Photo Credit: U.S. Embassy in Freetown
The first rays of sunlight spill across the Atlantic, casting a soft shimmer on the muddy shore. Kpana Sesay, a father of five with weathered hands and eyes that have seen too many storms, bends down to push his canoe into the water back in Bonthe District, Southern Sierra Leone. It’s a ritual he’s performed since boyhood — when the mangroves were thick and the fish, abundant.
But today, like most days, Kpana knows he may return with little more than disappointment.
“I used to fill a basket in an hour,” he says, gently adjusting the frayed net in his boat. “Now I spend the whole day out there, and I’m lucky if I catch enough to feed my family.”
Kpana’s story is not unique — it echoes across dozens of fishing villages along Sierra Leone’s coast, where the slow death of the mangrove forests is choking off both nature and livelihoods.

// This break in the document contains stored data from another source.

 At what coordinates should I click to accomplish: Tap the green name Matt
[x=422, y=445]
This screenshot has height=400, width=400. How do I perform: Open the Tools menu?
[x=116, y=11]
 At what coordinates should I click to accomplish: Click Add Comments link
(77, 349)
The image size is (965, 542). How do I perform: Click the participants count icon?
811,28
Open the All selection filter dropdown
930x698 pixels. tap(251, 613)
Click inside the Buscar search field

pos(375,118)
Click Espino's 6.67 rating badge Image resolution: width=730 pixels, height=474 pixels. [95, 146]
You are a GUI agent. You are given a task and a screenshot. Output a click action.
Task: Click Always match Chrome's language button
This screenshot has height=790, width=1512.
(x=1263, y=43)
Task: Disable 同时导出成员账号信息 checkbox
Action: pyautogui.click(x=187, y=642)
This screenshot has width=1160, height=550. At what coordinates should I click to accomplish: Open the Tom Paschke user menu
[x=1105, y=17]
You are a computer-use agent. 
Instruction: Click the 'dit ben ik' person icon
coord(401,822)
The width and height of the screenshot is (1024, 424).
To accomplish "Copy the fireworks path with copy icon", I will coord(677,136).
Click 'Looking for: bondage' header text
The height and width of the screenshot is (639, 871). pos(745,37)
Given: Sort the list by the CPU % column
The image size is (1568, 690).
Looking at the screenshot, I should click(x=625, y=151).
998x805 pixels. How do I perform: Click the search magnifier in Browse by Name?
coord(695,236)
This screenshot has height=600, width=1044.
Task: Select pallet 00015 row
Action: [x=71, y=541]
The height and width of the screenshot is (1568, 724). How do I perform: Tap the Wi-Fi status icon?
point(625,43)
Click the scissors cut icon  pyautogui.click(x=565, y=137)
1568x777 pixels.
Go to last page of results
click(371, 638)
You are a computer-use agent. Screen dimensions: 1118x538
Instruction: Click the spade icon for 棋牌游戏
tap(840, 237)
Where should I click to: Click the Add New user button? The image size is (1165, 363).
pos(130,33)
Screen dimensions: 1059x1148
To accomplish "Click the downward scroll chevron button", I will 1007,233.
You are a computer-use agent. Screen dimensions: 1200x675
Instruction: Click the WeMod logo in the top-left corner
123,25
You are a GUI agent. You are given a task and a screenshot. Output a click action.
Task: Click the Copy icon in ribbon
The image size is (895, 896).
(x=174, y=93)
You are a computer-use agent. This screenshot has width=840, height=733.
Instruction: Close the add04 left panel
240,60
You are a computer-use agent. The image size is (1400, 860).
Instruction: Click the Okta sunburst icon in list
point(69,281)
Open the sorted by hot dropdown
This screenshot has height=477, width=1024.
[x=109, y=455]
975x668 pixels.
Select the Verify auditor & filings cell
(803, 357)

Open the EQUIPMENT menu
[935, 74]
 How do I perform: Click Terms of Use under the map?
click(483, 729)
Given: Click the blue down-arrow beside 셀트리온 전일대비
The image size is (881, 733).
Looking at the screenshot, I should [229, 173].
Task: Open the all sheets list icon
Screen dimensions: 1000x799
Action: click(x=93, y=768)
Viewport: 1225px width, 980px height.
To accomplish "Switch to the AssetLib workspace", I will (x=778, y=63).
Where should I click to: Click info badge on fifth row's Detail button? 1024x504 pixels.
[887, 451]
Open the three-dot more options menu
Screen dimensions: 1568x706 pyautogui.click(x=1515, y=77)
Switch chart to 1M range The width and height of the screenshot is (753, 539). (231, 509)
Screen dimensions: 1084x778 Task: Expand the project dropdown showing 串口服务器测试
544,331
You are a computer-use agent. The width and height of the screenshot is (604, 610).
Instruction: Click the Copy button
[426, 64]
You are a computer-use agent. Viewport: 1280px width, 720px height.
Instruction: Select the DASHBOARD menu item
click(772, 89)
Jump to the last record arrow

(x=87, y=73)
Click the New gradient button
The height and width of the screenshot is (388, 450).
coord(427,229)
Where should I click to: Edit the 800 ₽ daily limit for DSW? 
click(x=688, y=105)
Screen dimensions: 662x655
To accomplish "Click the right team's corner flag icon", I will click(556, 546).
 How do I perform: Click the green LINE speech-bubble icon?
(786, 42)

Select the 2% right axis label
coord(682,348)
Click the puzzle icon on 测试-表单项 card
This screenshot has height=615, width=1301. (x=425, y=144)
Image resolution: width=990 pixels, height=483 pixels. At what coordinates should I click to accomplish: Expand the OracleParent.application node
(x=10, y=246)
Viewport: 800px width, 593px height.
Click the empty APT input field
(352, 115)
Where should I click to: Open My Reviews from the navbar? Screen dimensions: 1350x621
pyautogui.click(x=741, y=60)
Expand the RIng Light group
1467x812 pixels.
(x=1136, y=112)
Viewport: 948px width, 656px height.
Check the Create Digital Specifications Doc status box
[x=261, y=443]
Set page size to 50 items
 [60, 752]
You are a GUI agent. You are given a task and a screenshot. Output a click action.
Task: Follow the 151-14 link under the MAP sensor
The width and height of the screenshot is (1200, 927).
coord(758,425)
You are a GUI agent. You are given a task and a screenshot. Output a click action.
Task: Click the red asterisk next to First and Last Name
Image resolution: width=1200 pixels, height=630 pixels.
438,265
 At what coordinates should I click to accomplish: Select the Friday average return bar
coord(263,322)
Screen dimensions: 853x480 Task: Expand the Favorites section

Mangroves once lined Sierra Leone’s shores like natural guardians, stretching from the Scarcies in the north, through the Sherbro River, down to Kargboro Creek. These tangled forests were more than scenery. They were shelter, a pantry, and a pharmacy. Their roots cradled baby fish, crabs, and shrimp. Their shade cooled the waters. Their presence protected coastlines from washing away.
But today, those roots are being chopped down faster than they can grow back.
“People cut them to make charcoal, or to clear land for building,” Kpana explains. “They don’t see what we’re losing.”

The Environmental Protection Agency estimates the country has lost over 35% of its mangrove forests in just two decades. Most of that loss is happening silently — trees felled in the early morning hours, wetlands drained for profit, regulations ignored.
In Tissana, a coastal village nearby, 38-year-old Isatu Conteh stands behind her fish stall. The display is sparse — just a few smoked tilapia and some dried bonga. She used to be able to buy fish from the local boats every morning. Now, she travels inland and pays more just to find enough to sell.
“I have four children to feed. Fish used to be our cheapest food,” she says. “Now, even that is a luxury.”
She looks over her shoulder toward the shoreline where her brother once fished before giving up entirely. “He’s cutting trees now, selling wood. What else can he do?”
In many villages, families that once depended on fishing are turning to logging or sand mining — short-term solutions that worsen the problem.
At Fourah Bay College, Dr. Salieu Sankoh, a marine ecosystems expert, says he is alarmed by the speed of decline.
“Over 70% of Sierra Leone’s key fish species spend some part of their lives in mangroves,” he explains. “Once those trees are gone, the fish don’t come back. And neither will the livelihoods.”
Despite having environmental laws on the books, Dr. Sankoh says enforcement is almost nonexistent. “We have a conservation framework,” he adds, “but without funding and willpower, it’s just words.”
In Yawri Bay, some communities are fighting back — planting mangrove seedlings and holding education sessions in schools and fishing camps.
Mariatu Kamara, a young environmentalist working with a local NGO, believes change is possible — but only if people have choices.
“You can’t ask a hungry man not to cut a tree,” she says. “You have to give him another way to live.”
Her team is helping build fish farms and introducing eco-tourism in select areas. But scaling those efforts requires government support and long-term commitment.
Back in Bonthe, Kpana Sesay returns to shore as the sun begins to set. The catch is meagre — three small fish, hardly enough for dinner.
He sits on a wooden crate, silently gutting his fish, his eyes on the shrinking line of mangroves in the distance.
“We used to have more than enough,” he murmurs. “The trees gave us fish. The fish gave us life. Now both are going.”
He pauses, running his fingers through the muddy water.
“If the trees go,” he says quietly, “we go too.”